Позже, когда тело увезли, Тамара сидела на кухне у Зои Петровны, механически вращая ложечку в давно остывшем чае. Мы с мамой как раз зашли проведать соседку, и я стал невольным слушателем этой исповеди.
– Знаешь, что самое странное? – глухо произнесла Тамара. – Я его не узнала. Первая мысль была: кто этот чужой человек в моей спальне? А потом поняла – Вадим. Но всё равно не могла поверить. Картинка из чужого кино, а не моя жизнь.

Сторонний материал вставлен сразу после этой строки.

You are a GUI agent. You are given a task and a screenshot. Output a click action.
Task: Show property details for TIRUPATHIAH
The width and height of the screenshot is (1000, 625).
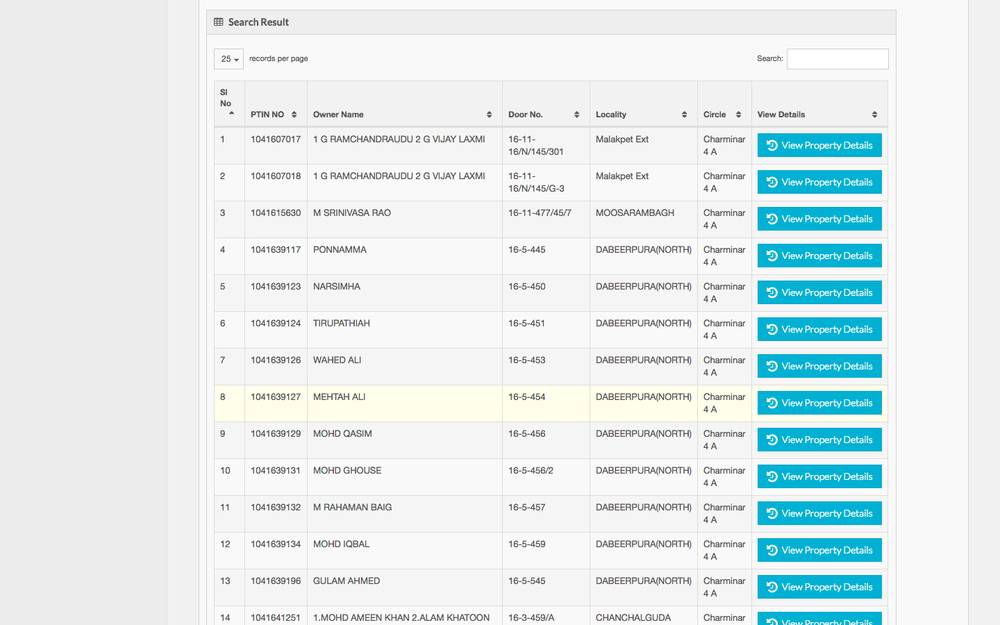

– Шок это, – понимающе кивнула Зоя Петровна. – У меня так же было, когда мой Степан помер. Вроде и вижу его, а сознание противится.
– Нет, – качнула головой Тамара. – Я просто осознала: я никогда его по-настоящему не знала. Ни тогда, когда любила, ни потом, когда боялась.
Похороны прошли в пустынном одиночестве. Несколько дальних родственников, приехавших скорее из любопытства, да горстка соседей, соблюдающих формальности. Тётя Тамара замерла у закрытого гроба звенящей от напряжения струной – с непроницаемым лицом и совершенно сухими глазами. Кажется, все её слёзы высохли еще до этого дня.
– Смотри-ка, даже не плачет, – зашипела какая-то дальняя родственница из деревни. – Совсем сердца нет.
– А ты бы плакала, если б тебя двадцать лет колотили почём зря? – гневным шёпотом одёрнула её Зоя Петровна. – Язык-то придержи.
Родственница стушевалась, а Зоя Петровна шагнула к Тамаре и незаметно взяла её за руку. Этот простой человеческий жест оказался весомее всех дежурных соболезнований.
Тётя Тамара смотрела на деревянный ящик взглядом, выдававшим странное, почти греховное облегчение.